# Tâches à réaliser:
1. Recopiez le passage du récit du trajet en bus qui commence à « Le bus démarre » et se termine à « ne l’aurais pensé. ».
2. D'après le récit du trajet en bus, à quelle heure le bus démarre-t-il ?
3. Poursuivez le récit du trajet en bus à partir de sa dernière phrase.

# Extrait:
★ ★ ★ ★ ★ ★ ★

J‘arrive à la station de bus de Oaxaca vers 20h. Après m’être faufilé à l’intérieur parmi une masse de gens, je fais d’incessants allers-retours pour trouver où je suis censé embarquer. Il faudra me fier à mes notions d’espagnol (inexistantes) pour parvenir à « déchiffrer » le nom de ma destination à travers un vieux parlophone grésillant: « San Cristobal de las Casas. » J’embarque en temps et en heure avec plusieurs autres personnes à l’intérieur d’un bus relativement confortable. Nous attendons encore quelques minutes après l’heure du départ, mais le véhicule reste étonnement vide. Nous sommes peut-être dix au grand max, pour la plupart des jeunes voyageurs.
Un homme de la station monte à bord du véhicule, muni d’un vieux camescope. Il explique un truc en espagnol, incompréhensible, et avance alors petit à petit en prenant le soin de filmer chaque passager, particulièrement leur visage. Il parcourt le bus d’avant en arrière avant de sortir à nouveau du véhicule. Je ne comprends pas très bien pourquoi, mais j’imagine que c’est pour une question de sécurité ou d’identification des corps en cas d’accident. C’est en tout cas ce que je me suis imaginé. « Super rassurant« , rigolais-je nerveusement.
Le bus démarre enfin sur le coup de 21h30. Il est temps d’entamer nos douze heures de route. Pas de chance, à bord je ne dispose pas d’un écran sur le dossier du siège d’en face. Pas moyen de regarder des films comme celui que j’avais pris pour aller de Puerto Vallarta à Guadalajara. En outre, l’état des routes n’est pas optimal et le bus valdingue de toutes parts. Après avoir lu quelques articles et répondu à plusieurs messages, je décide de ranger mon téléphone et sortir mon masque de nuit ainsi que mes bouchons d’oreille. Je me surprends à fermer les yeux quelques heures, malgré des micro réveils assez fréquents. J’arrive à enchaîner les demie heure de sommeil plus facilement que je ne l’aurais pensé.
A un moment donné, le bus s’arrête. Soudainement, les lumières s’allument et éclairent l’intérieur du véhicule. Je frotte mes yeux, regarde mon téléphone, il est 4h30. J’aperçois un homme vêtu de noir. Je mets mes lunettes et constate que le 3⁄4 de son visage est masqué par une énorme écharpe noire enroulée et ne laissant apparaître que ses yeux. Il discute avec un passager en espagnol, mais je ne comprends pas ce qu’ils se disent. Est-ce un policier ? Je commence à avoir un doute.

★ ★ ★ ★ ★ ★ ★

# Données enregistrées:
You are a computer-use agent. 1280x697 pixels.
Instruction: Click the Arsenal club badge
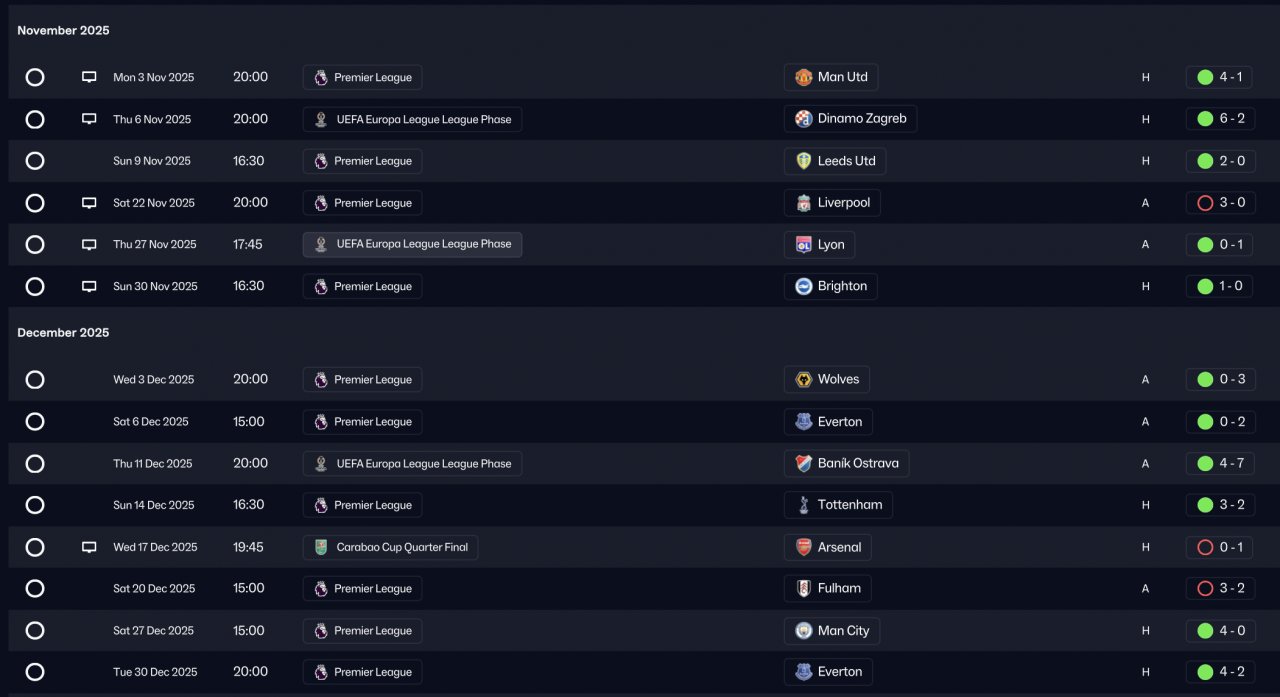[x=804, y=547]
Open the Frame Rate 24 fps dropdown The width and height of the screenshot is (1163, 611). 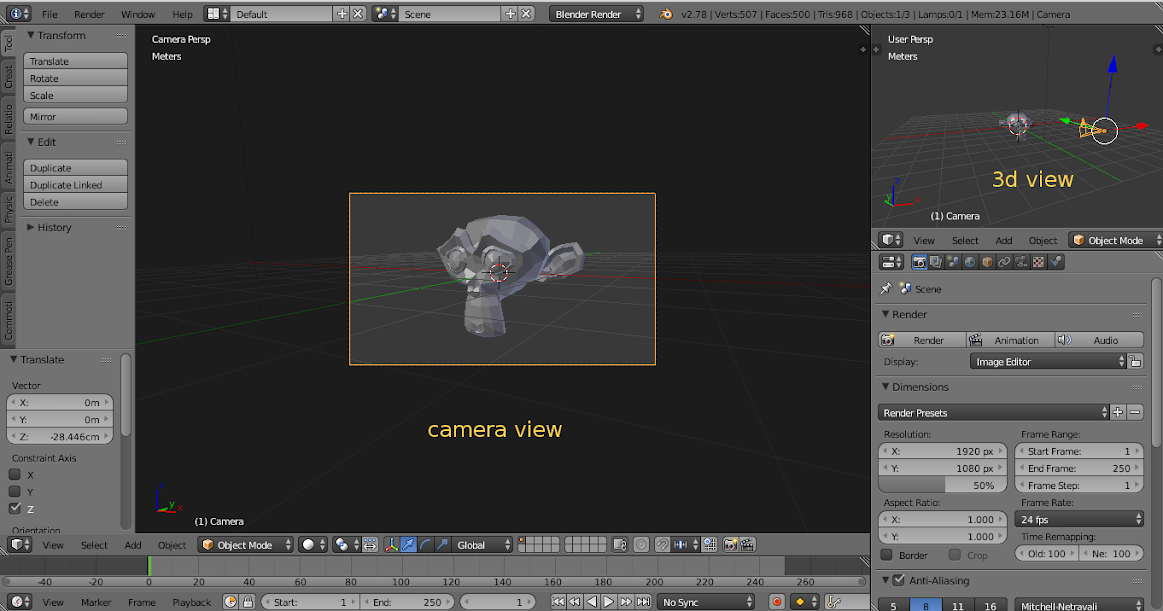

★ ★ ★ ★ ★ ★ ★

# Corrigé de l'exercice:
1.
Le bus démarre enfin sur le coup de 21h30. Il est temps d’entamer nos douze heures de route. Pas de chance, à bord je ne dispose pas d’un écran sur le dossier du siège d’en face. Pas moyen de regarder des films comme celui que j’avais pris pour aller de Puerto Vallarta à Guadalajara. En outre, l’état des routes n’est pas optimal et le bus valdingue de toutes parts. Après avoir lu quelques articles et répondu à plusieurs messages, je décide de ranger mon téléphone et sortir mon masque de nuit ainsi que mes bouchons d’oreille. Je me surprends à fermer les yeux quelques heures, malgré des micro réveils assez fréquents. J’arrive à enchaîner les demie heure de sommeil plus facilement que je ne l’aurais pensé.

2. Le bus démarre sur le coup de 21h30.

3.
L’homme poursuit son avancée dans le véhicule et s’entretient avec un passager. Cette fois-ci, il semble beaucoup plus insistant. Enfin, il arrive à mon niveau et me demande quelque chose que je ne comprends pas. “Je ne parle pas espagnol”, lui répondis-je. Il exige mon passeport et se met à fouiller les poches de ma veste. Je ne sais toujours pas qui se trouve face à moi. Je m’exécute bêtement, encore sonné par le manque de sommeil. Il prend mon passeport, l’ouvre et se met à le secouer nerveusement. « Qu’est ce qu’il cherche ?« , m’interrogeais-je. L’homme se débarrasse de mon document d’identité en le jetant sur le siège à côté de moi. Il me dit ensuite “Money, money”. Je fais mine de ne pas comprendre tout de suite, ne sachant plus si j’ai affaire à un truand ou un policier. Le gars ouvre alors mon sac à dos et s’empare de mon portefeuille que j’avais laissé à l’intérieur. Je n’ose pas bouger car j’ignore si ce gars est armé. Il ouvre le compartiment où se trouvent les billets. Pas de chance pour moi, j’avais justement été retirer de l’argent au distributeur avant d’embarquer. A l’intérieur, plus de 2.500 MXN, dont 3 billets de 500 MXN. Il les attrape mais laisse les autres billets de 200 et 100. Il aperçoit 5 euros et les prend aussi. Par contre, il me laisse les 2 dollars américains qu’il me restait de l’Alaska. Il met ensuite les mains dans les poches de mon pantalon et cherche davantage d’argent. Je commence à paniquer car l’homme insiste de nouveau pour que je lui en donne plus. Je n’arrive plus à me contrôler après lui avoir signifié déjà à plusieurs reprises que je n’avais pas d’argent caché ailleurs. Je vois rouge et hurle: “I don’t have anymore money!”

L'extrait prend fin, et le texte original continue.